== SUPPLIED DATA ==
══════════

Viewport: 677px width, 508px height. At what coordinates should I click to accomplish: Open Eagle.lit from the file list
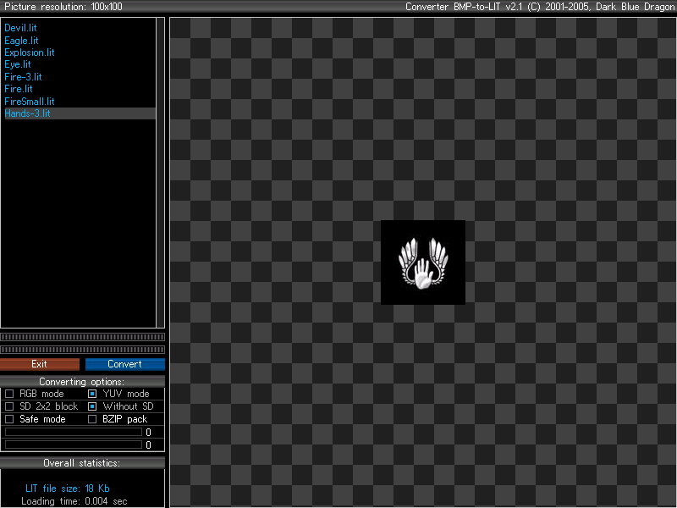[21, 40]
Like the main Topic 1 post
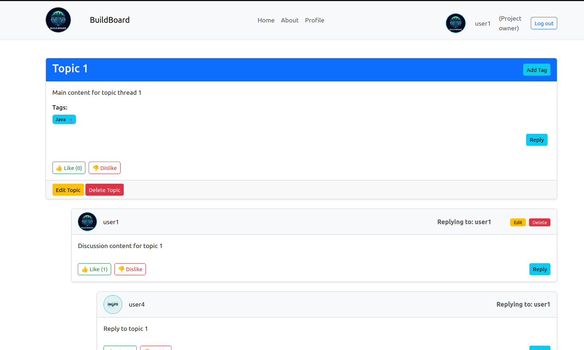 [69, 168]
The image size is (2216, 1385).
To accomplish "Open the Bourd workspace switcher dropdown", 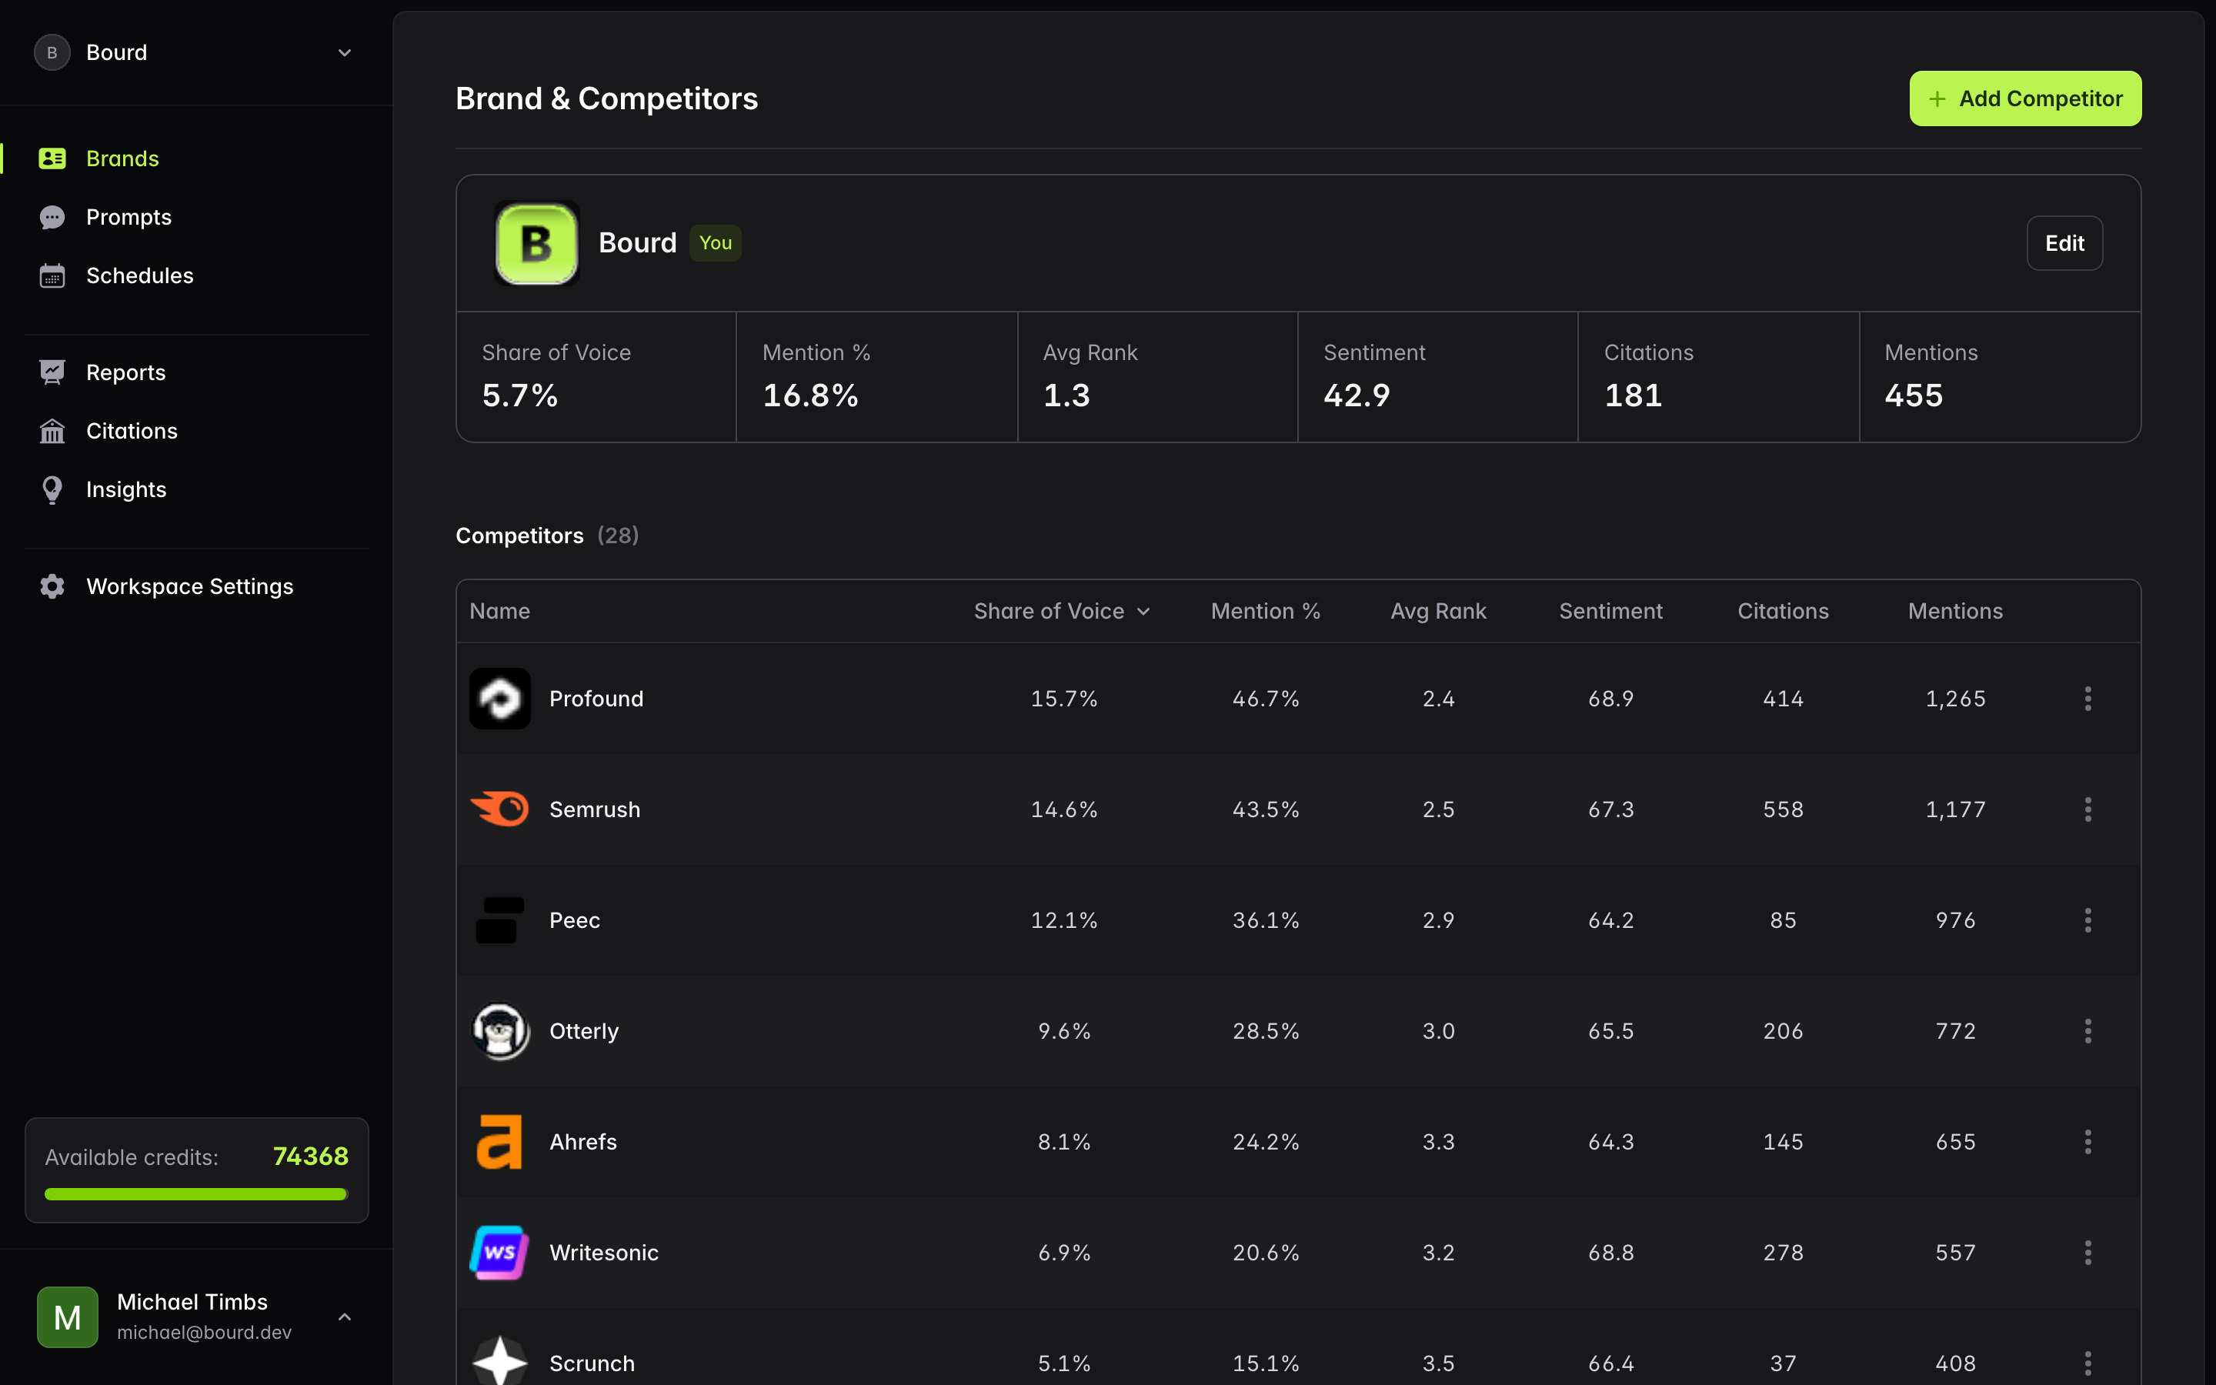I will (x=344, y=53).
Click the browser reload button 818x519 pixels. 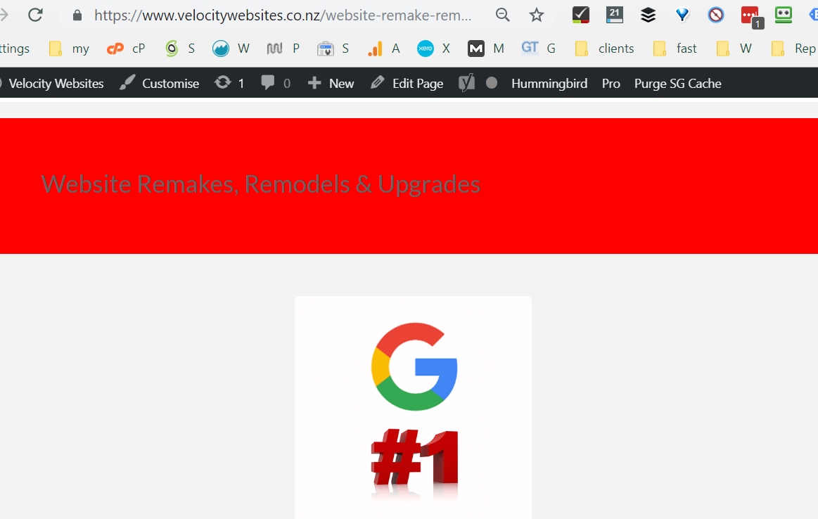click(35, 15)
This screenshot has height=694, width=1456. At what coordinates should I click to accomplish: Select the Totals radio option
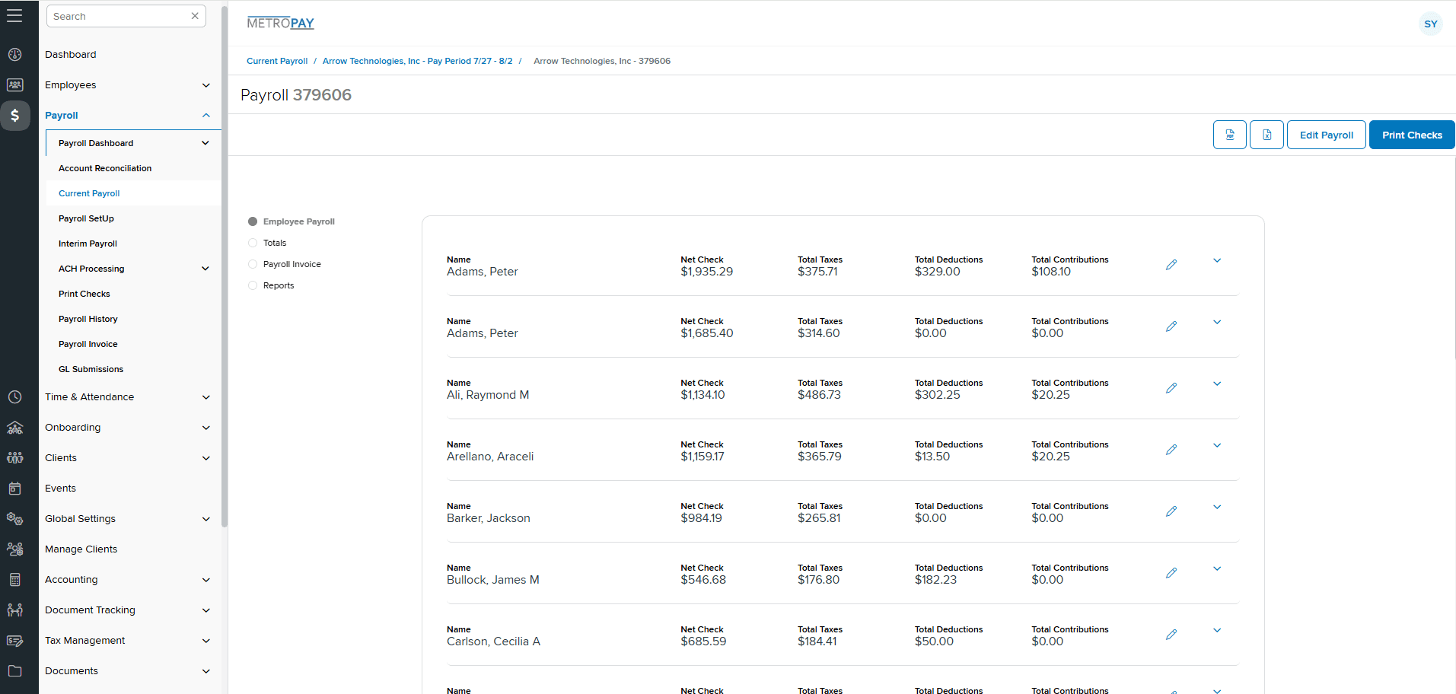[253, 243]
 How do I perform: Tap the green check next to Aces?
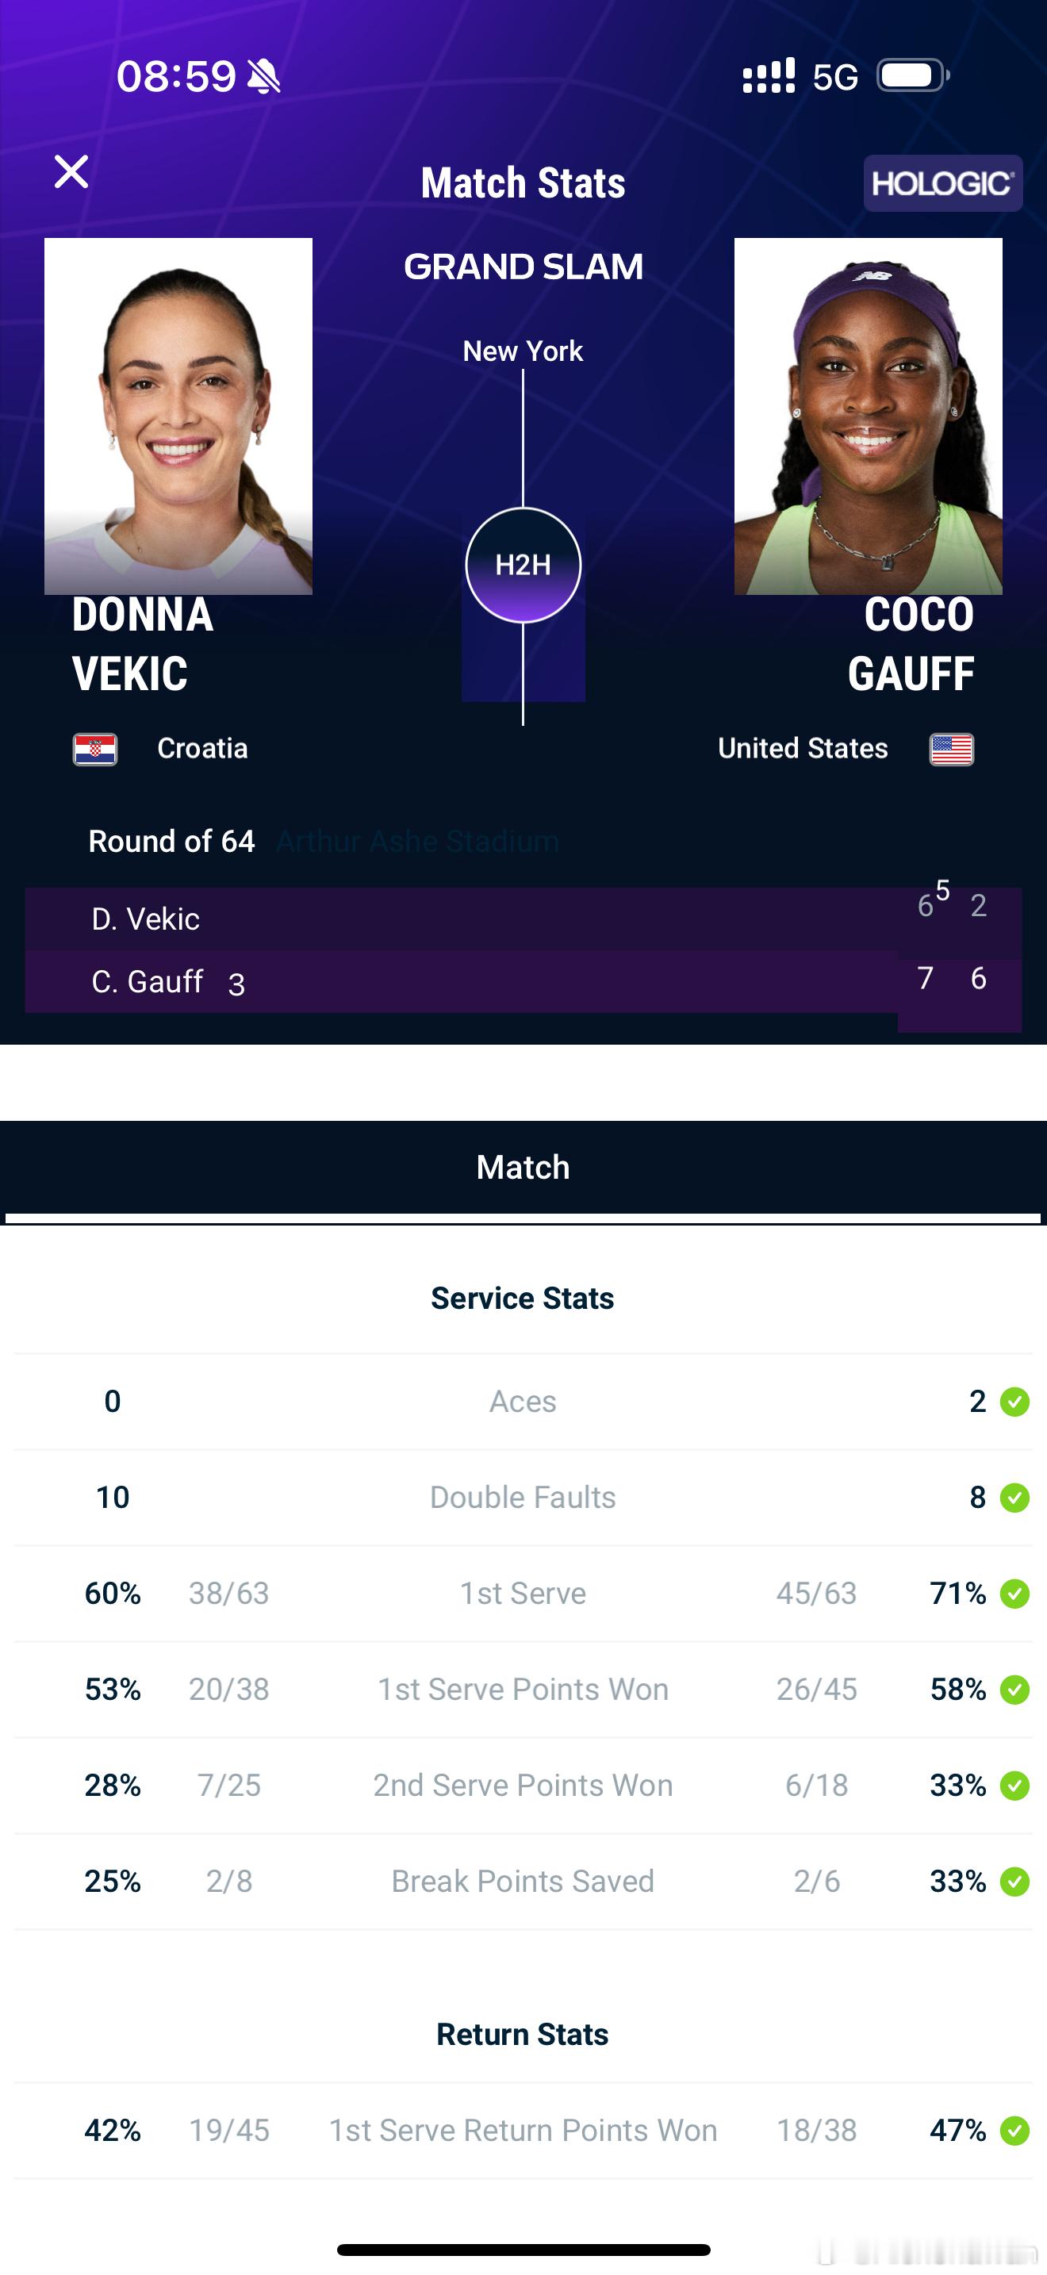click(1014, 1402)
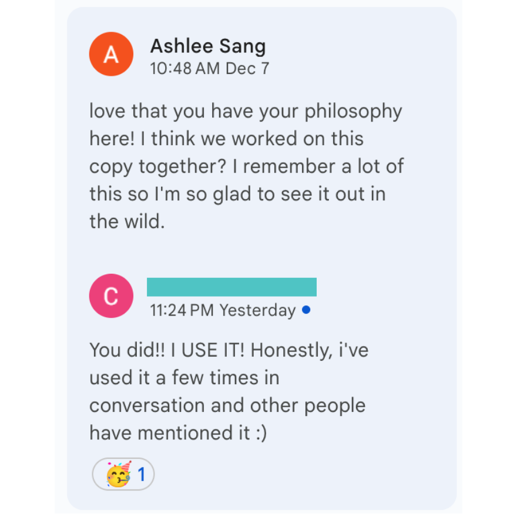Click the text "have mentioned it :)"
The image size is (517, 517).
click(178, 433)
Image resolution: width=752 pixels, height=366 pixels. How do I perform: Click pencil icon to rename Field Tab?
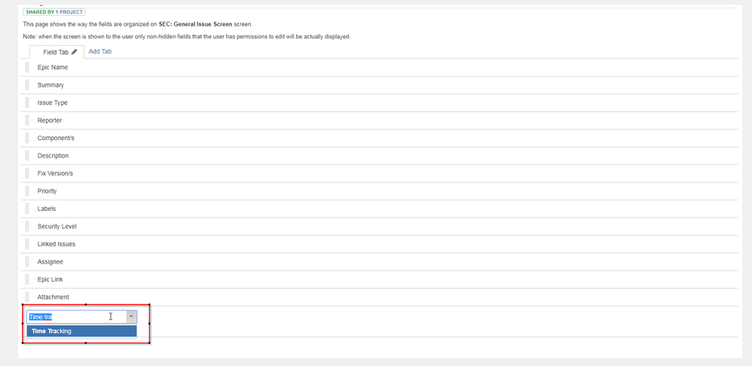(x=75, y=52)
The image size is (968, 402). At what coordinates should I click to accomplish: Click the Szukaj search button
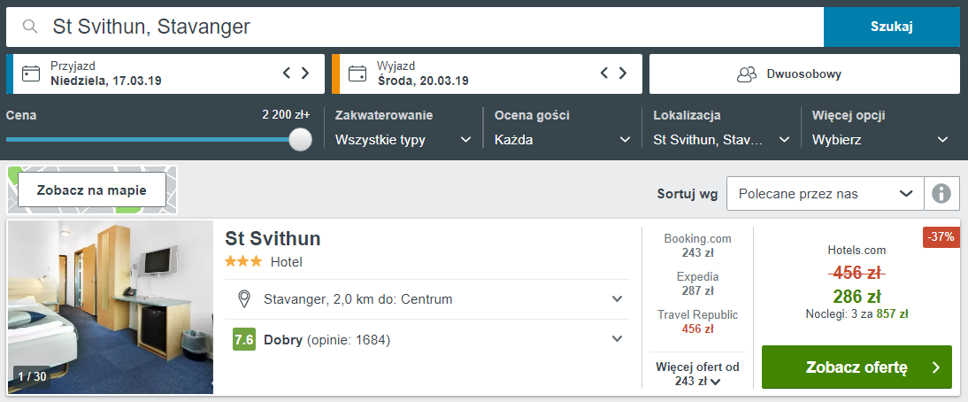tap(891, 27)
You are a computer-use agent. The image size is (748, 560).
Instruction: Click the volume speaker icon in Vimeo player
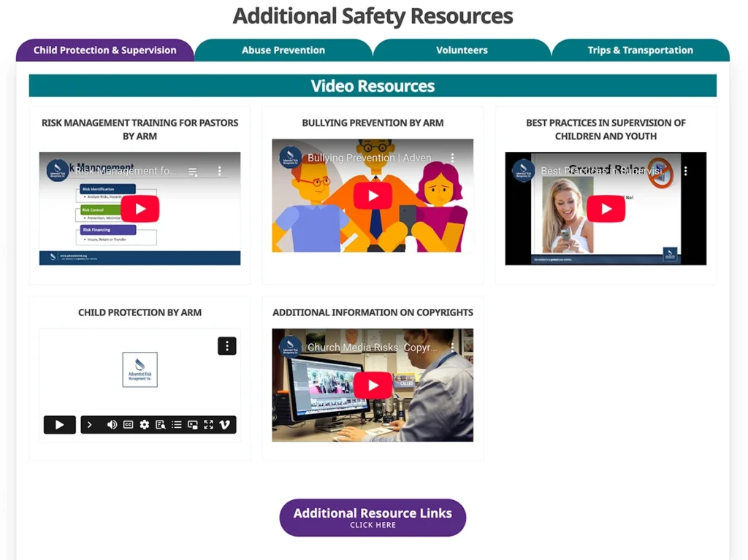pyautogui.click(x=112, y=425)
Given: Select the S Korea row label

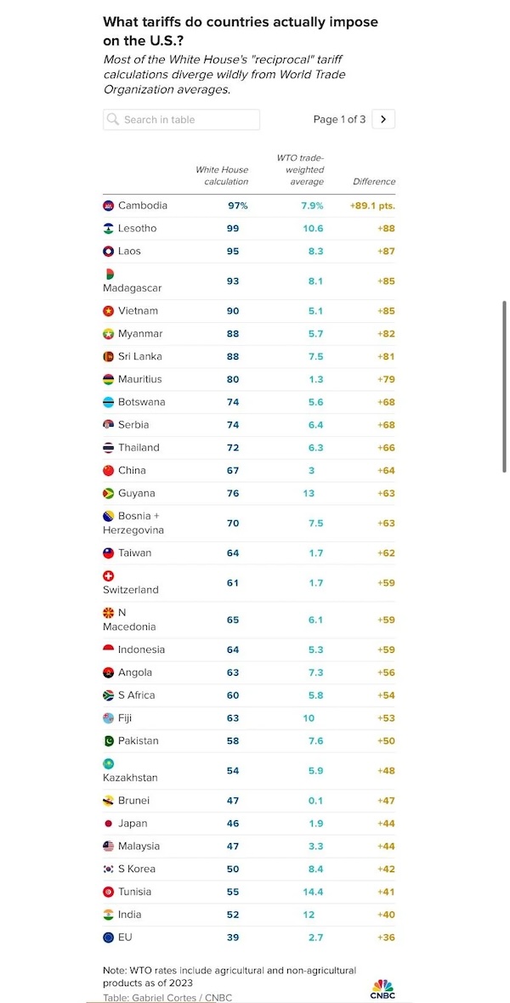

══════════

== YOUR GOAL ==
When you reach the line that contains "How do I perform: Tap" in the records above, copy it and every line after it exactly through the last one, leaving out the pictures.

== EXERCISE ANSWER ==
 How do I perform: Tap the green check next to Aces?
click(1014, 1402)
Click the text "have mentioned it :)"
The image size is (517, 517).
click(178, 433)
Image resolution: width=752 pixels, height=366 pixels. How do I perform: Click pencil icon to rename Field Tab?
(x=75, y=52)
The image size is (968, 402). At what coordinates should I click to accomplish: Click the Szukaj search button
tap(891, 27)
You are a computer-use agent. The image size is (748, 560).
Instruction: Click the volume speaker icon in Vimeo player
pyautogui.click(x=112, y=425)
Given: Select the S Korea row label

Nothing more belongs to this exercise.